§ **Data extracts**:
<<<<
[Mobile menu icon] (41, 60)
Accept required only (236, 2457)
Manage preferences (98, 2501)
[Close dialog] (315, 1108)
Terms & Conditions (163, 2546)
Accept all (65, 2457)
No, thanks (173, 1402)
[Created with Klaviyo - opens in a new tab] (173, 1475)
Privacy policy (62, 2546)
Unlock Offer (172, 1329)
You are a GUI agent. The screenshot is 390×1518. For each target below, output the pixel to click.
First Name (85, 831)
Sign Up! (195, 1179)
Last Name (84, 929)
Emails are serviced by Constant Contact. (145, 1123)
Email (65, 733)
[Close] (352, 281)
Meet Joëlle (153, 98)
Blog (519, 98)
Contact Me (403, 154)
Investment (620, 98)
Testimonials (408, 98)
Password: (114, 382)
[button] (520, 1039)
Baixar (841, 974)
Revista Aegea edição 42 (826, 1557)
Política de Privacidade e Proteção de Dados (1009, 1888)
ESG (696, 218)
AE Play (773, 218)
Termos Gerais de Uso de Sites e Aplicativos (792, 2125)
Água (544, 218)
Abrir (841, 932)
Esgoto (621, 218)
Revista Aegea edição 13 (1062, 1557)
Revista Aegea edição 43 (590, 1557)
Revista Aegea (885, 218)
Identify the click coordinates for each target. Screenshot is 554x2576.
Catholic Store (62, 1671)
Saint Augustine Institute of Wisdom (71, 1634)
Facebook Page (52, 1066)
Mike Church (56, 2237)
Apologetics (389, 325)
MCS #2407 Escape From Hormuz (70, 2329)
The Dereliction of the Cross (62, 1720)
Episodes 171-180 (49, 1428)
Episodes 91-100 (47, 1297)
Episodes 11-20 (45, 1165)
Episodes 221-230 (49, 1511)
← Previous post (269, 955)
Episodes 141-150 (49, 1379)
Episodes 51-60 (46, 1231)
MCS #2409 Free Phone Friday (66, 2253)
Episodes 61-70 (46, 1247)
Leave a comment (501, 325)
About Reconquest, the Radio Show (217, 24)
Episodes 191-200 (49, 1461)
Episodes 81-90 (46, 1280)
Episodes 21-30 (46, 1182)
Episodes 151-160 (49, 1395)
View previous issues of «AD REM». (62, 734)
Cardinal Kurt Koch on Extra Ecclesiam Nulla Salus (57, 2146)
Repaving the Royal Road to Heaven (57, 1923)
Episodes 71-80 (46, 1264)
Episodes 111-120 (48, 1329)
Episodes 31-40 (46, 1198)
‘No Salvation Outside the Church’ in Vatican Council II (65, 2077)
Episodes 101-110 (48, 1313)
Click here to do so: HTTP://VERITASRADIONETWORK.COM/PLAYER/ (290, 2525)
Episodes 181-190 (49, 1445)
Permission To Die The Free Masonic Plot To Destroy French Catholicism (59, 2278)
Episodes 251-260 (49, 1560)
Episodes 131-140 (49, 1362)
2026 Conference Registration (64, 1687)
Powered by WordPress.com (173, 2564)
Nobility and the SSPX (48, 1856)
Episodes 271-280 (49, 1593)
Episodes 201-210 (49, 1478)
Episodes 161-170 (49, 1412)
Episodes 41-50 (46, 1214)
>>>>
§ **Your objective**:
Repeat only the lines above, from the first line of the entries through the line that contains "Unlock Offer (172, 1329)", including both ends.

§ **Answer section**:
[Mobile menu icon] (41, 60)
Accept required only (236, 2457)
Manage preferences (98, 2501)
[Close dialog] (315, 1108)
Terms & Conditions (163, 2546)
Accept all (65, 2457)
No, thanks (173, 1402)
[Created with Klaviyo - opens in a new tab] (173, 1475)
Privacy policy (62, 2546)
Unlock Offer (172, 1329)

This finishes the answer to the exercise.